Exercise prompt
Copy all the records below word for word, leaving out the pictures.

Material for this exercise
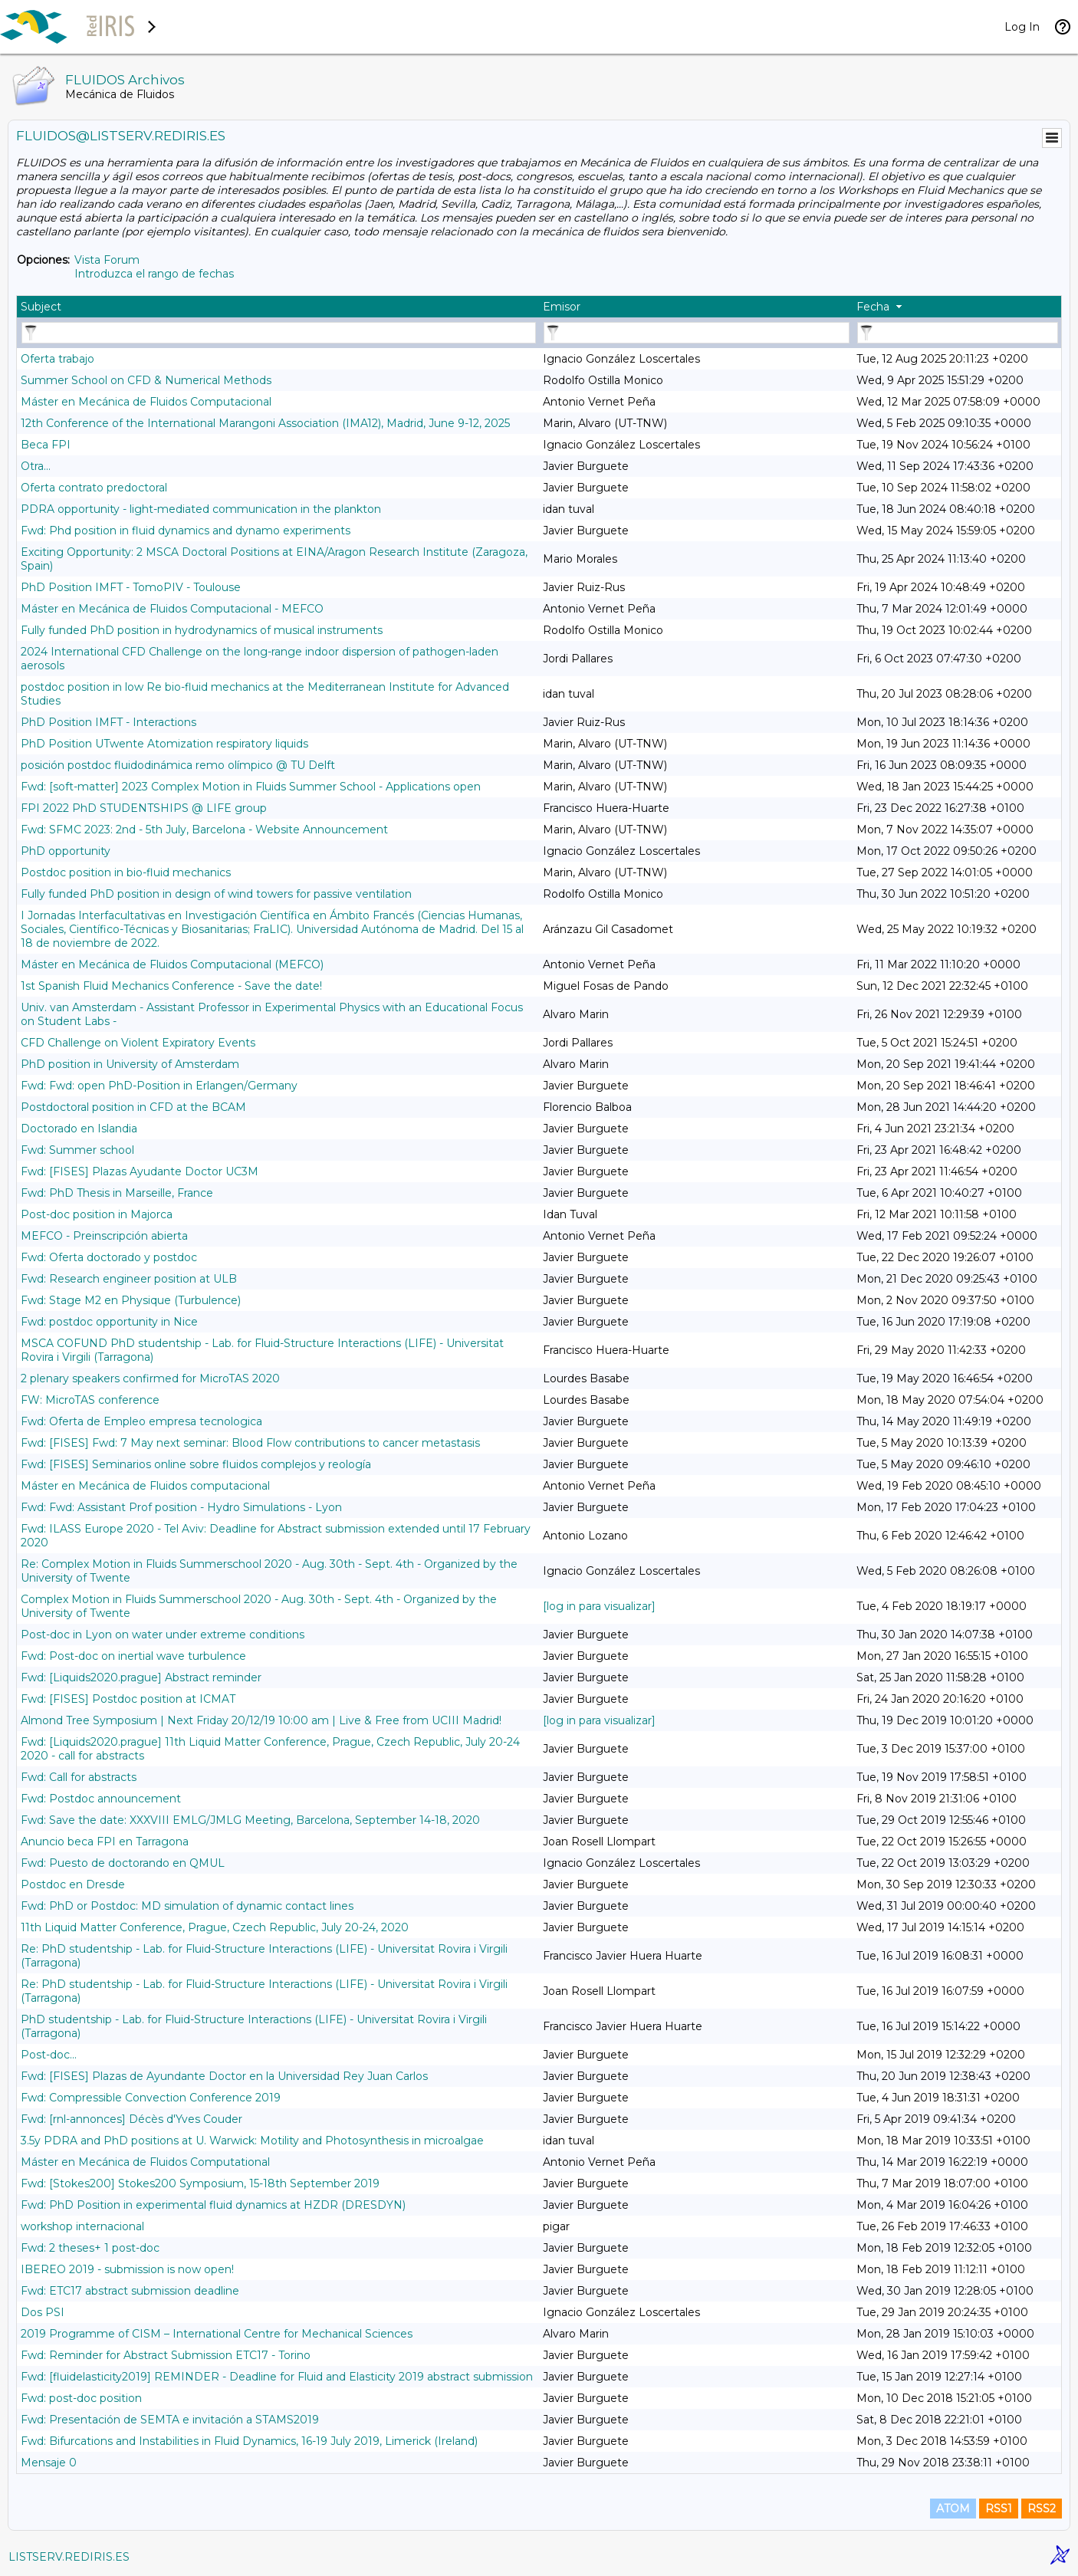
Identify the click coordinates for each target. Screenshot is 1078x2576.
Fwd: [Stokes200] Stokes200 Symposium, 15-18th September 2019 (200, 2183)
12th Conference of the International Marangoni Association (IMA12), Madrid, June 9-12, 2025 (265, 423)
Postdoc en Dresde (73, 1884)
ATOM (953, 2508)
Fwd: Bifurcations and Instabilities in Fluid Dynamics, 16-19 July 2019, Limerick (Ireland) (249, 2441)
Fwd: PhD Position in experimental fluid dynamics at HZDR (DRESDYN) (213, 2205)
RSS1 (998, 2508)
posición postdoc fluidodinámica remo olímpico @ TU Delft (178, 765)
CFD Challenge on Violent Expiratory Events (138, 1043)
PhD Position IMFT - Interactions (108, 722)
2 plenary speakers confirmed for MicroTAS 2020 (150, 1378)
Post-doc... (49, 2055)
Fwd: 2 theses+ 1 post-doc (90, 2248)
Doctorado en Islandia (79, 1128)
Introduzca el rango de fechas (154, 274)
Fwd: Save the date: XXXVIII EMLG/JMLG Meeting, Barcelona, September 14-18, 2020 (250, 1820)
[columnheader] (278, 306)
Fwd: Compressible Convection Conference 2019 (151, 2097)
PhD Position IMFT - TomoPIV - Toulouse (131, 587)
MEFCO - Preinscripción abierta (104, 1236)
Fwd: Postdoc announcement (101, 1799)
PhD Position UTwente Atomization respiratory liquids (164, 744)
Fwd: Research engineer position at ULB (129, 1279)
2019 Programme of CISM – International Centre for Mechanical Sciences (216, 2334)
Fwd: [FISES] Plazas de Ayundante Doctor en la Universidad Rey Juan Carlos (224, 2076)
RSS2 (1041, 2508)
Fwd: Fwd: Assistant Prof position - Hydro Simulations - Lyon (181, 1507)
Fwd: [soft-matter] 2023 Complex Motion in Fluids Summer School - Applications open (251, 787)
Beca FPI (46, 445)
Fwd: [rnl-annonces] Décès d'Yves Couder (131, 2119)
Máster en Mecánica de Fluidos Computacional (146, 402)
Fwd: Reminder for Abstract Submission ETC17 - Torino (166, 2355)
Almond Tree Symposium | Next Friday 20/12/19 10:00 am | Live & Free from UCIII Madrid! (261, 1720)
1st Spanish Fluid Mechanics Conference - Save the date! (171, 986)
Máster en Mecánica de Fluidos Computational (145, 2162)
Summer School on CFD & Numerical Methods (146, 380)
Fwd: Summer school (77, 1150)
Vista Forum (107, 260)
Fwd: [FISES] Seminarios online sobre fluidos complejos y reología (196, 1464)
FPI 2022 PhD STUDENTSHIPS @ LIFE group (144, 808)
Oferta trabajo (57, 359)
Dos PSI (42, 2312)
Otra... (36, 466)
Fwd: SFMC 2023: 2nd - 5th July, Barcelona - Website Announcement (204, 829)
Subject (41, 307)
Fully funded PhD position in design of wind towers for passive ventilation (216, 894)
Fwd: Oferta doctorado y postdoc (109, 1257)
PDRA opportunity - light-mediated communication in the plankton (201, 509)
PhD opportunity (65, 851)
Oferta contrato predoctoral (94, 488)
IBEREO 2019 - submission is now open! (127, 2269)
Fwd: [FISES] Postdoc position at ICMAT (128, 1699)
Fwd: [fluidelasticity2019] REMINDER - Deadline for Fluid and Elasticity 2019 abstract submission (277, 2377)
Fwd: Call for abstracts (78, 1777)
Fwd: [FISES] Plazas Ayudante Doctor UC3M (139, 1171)
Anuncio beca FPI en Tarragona (105, 1841)
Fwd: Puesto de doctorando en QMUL (123, 1863)
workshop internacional (82, 2226)
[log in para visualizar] (599, 1606)
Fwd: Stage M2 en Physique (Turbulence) (131, 1300)
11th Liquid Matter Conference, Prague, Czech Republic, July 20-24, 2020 (215, 1927)
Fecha (872, 307)
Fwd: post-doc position (81, 2398)
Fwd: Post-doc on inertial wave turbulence (133, 1656)
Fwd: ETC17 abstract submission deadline (130, 2291)
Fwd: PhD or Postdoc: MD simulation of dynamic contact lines (187, 1906)
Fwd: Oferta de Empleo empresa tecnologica (141, 1421)
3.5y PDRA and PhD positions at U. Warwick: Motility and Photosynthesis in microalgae (252, 2140)
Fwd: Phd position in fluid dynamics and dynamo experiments (185, 530)
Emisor (561, 307)
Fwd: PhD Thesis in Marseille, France (117, 1193)
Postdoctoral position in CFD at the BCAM (133, 1107)
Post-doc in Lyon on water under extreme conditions (162, 1634)
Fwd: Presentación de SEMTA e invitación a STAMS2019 (170, 2419)
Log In (1022, 27)
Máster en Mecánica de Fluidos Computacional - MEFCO (172, 609)
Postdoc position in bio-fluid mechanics (126, 872)
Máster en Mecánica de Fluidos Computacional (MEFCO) (172, 964)
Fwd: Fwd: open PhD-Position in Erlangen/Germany (159, 1085)
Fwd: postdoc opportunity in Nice (109, 1322)
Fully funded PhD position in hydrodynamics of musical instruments (202, 630)
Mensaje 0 (49, 2462)
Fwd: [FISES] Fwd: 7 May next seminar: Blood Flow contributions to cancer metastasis (250, 1443)
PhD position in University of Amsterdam (130, 1064)
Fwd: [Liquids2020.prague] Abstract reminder (141, 1677)
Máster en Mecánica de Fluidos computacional (145, 1486)
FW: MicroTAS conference (90, 1400)
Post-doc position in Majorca (97, 1214)
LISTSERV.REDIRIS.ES (69, 2557)
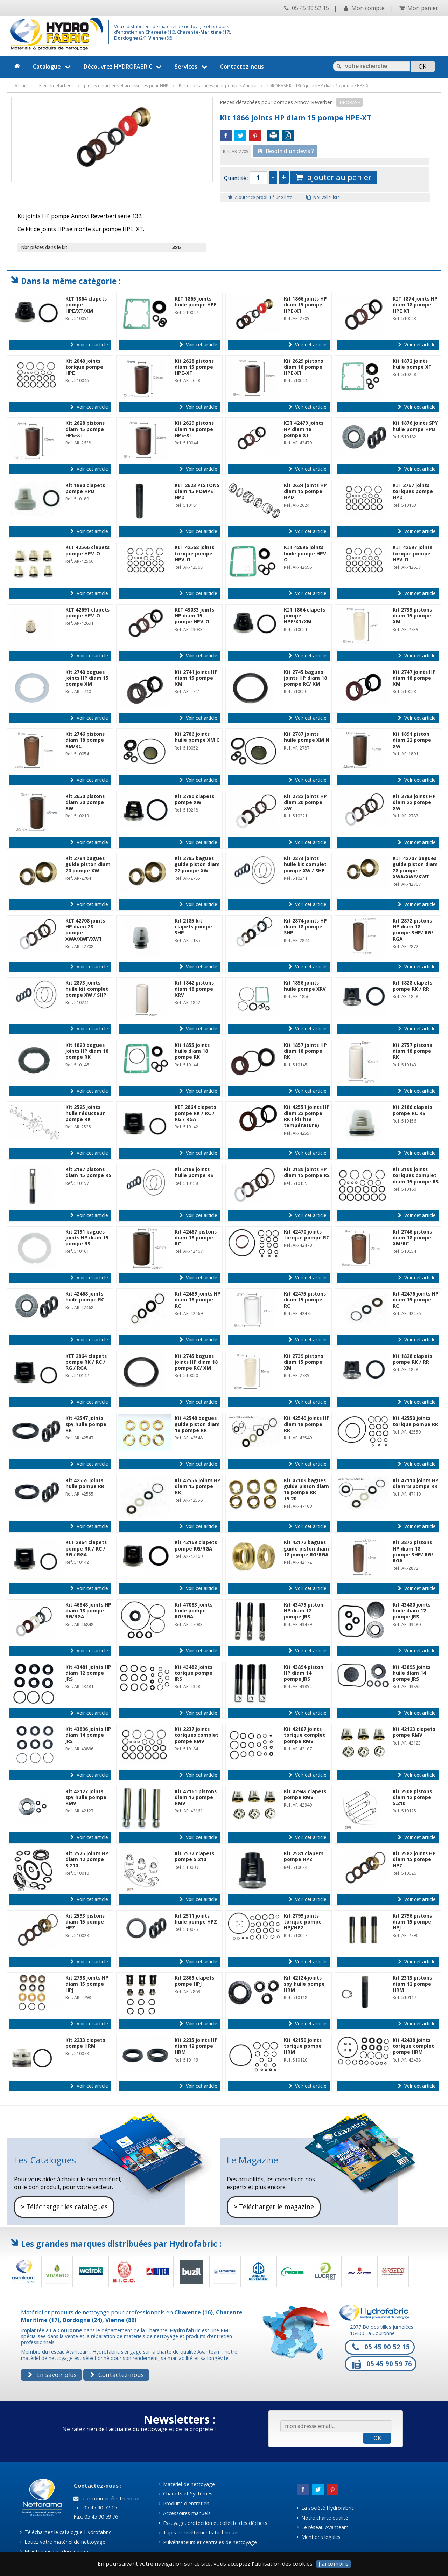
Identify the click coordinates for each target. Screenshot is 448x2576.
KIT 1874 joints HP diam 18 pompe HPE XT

Task solution
Identify the click coordinates for each target. Screenshot is 1078x2576.
Fwd: [Stokes200] Stokes200 Symposium, 15-18th September 2019 (200, 2183)
12th Conference of the International Marangoni Association (IMA12), Madrid, June 9-12, 2025 (265, 423)
Postdoc en Dresde (73, 1884)
ATOM (953, 2508)
Fwd: Bifurcations and Instabilities in Fluid Dynamics, 16-19 July 2019, Limerick (Ireland) (249, 2441)
Fwd: PhD Position in experimental fluid dynamics at HZDR (DRESDYN) (213, 2205)
RSS1 (998, 2508)
posición postdoc fluidodinámica remo olímpico @ TU Delft (178, 765)
CFD Challenge on Violent Expiratory Events (138, 1043)
PhD Position IMFT - Interactions (108, 722)
2 plenary speakers confirmed for MicroTAS 2020 (150, 1378)
Post-doc... (49, 2055)
Fwd: 2 theses+ 1 post-doc (90, 2248)
Doctorado en Islandia (79, 1128)
Introduzca el rango de fechas (154, 274)
Fwd: Save the date: XXXVIII EMLG/JMLG Meeting, Barcelona, September 14-18, 2020 (250, 1820)
[columnheader] (278, 306)
Fwd: Compressible Convection Conference 2019 (151, 2097)
PhD Position IMFT - TomoPIV - Toulouse (131, 587)
MEFCO - Preinscripción abierta (104, 1236)
Fwd: Postdoc announcement (101, 1799)
PhD Position UTwente Atomization respiratory liquids (164, 744)
Fwd: Research engineer position at ULB (129, 1279)
2019 Programme of CISM – International Centre for Mechanical Sciences (216, 2334)
Fwd: [FISES] Plazas de Ayundante Doctor en la Universidad Rey Juan Carlos (224, 2076)
RSS2 (1041, 2508)
Fwd: Fwd: Assistant Prof position - Hydro Simulations - Lyon (181, 1507)
Fwd: [soft-matter] 2023 Complex Motion in Fluids Summer School - Applications open (251, 787)
Beca FPI (46, 445)
Fwd: [rnl-annonces] Décès d'Yves Couder (131, 2119)
Máster en Mecánica de Fluidos Computacional (146, 402)
Fwd: Reminder for Abstract Submission ETC17 - Torino (166, 2355)
Almond Tree Symposium | Next Friday 20/12/19 10:00 am | Live & Free from UCIII Madrid! (261, 1720)
1st Spanish Fluid Mechanics Conference - Save the date! (171, 986)
Máster en Mecánica de Fluidos Computational (145, 2162)
Summer School on CFD & Numerical Methods (146, 380)
Fwd: Summer school (77, 1150)
Vista Forum (107, 260)
Fwd: [FISES] Seminarios online sobre fluidos complejos y reología (196, 1464)
FPI 2022 PhD STUDENTSHIPS @ LIFE group (144, 808)
Oferta trabajo (57, 359)
Dos PSI (42, 2312)
Otra... (36, 466)
Fwd: SFMC 2023: 2nd - 5th July, Barcelona - Website Announcement (204, 829)
Subject (41, 307)
Fully funded PhD position in design of wind towers for passive ventilation (216, 894)
Fwd: Oferta doctorado y postdoc (109, 1257)
PDRA opportunity - light-mediated communication in the plankton (201, 509)
PhD opportunity (65, 851)
Oferta contrato predoctoral (94, 488)
IBEREO 2019 - submission is now open! (127, 2269)
Fwd: [FISES] Postdoc position at ICMAT (128, 1699)
Fwd: [fluidelasticity2019] REMINDER - Deadline for Fluid and Elasticity 2019 abstract submission (277, 2377)
Fwd: Call for abstracts (78, 1777)
Fwd: [FISES] Plazas Ayudante Doctor UC3M (139, 1171)
Anuncio beca FPI en Tarragona (105, 1841)
Fwd: Puesto de doctorando en QMUL (123, 1863)
workshop internacional (82, 2226)
[log in para visualizar] (599, 1606)
Fwd: Stage M2 en Physique (Turbulence) (131, 1300)
11th Liquid Matter Conference, Prague, Czech Republic, July 20-24, 2020 (215, 1927)
Fecha (872, 307)
Fwd: post-doc position (81, 2398)
Fwd: Post-doc on inertial wave turbulence (133, 1656)
Fwd: ETC17 abstract submission deadline (130, 2291)
Fwd: PhD or Postdoc: MD simulation of dynamic contact lines (187, 1906)
Fwd: Oferta de Empleo empresa tecnologica (141, 1421)
3.5y PDRA and PhD positions at U. Warwick: Motility and Photosynthesis in microalgae (252, 2140)
Fwd: Phd position in fluid dynamics and dynamo experiments (185, 530)
Emisor (561, 307)
Fwd: PhD Thesis in Marseille, France (117, 1193)
Postdoctoral position in CFD at the BCAM (133, 1107)
Post-doc in Lyon on water under extreme conditions (162, 1634)
Fwd: Presentación de SEMTA e invitación a STAMS2019 (170, 2419)
Log In (1022, 27)
Máster en Mecánica de Fluidos Computacional - MEFCO (172, 609)
Postdoc position in bio-fluid mechanics (126, 872)
Máster en Mecánica de Fluidos Computacional (MEFCO) (172, 964)
Fwd: Fwd: open PhD-Position in Erlangen/Germany (159, 1085)
Fwd: postdoc opportunity in Nice (109, 1322)
Fully funded PhD position in hydrodynamics of musical instruments (202, 630)
Mensaje 0 (49, 2462)
Fwd: [FISES] Fwd: 7 May next seminar: Blood Flow contributions to cancer metastasis (250, 1443)
PhD position in University of Amsterdam (130, 1064)
Fwd: [Liquids2020.prague] Abstract reminder (141, 1677)
Máster en Mecánica de Fluidos computacional (145, 1486)
FW: MicroTAS conference (90, 1400)
Post-doc position in Majorca (97, 1214)
LISTSERV.REDIRIS.ES (69, 2557)
Identify the click coordinates for each target. Screenshot is 448x2576.
KIT 1874 joints HP diam 18 pompe HPE XT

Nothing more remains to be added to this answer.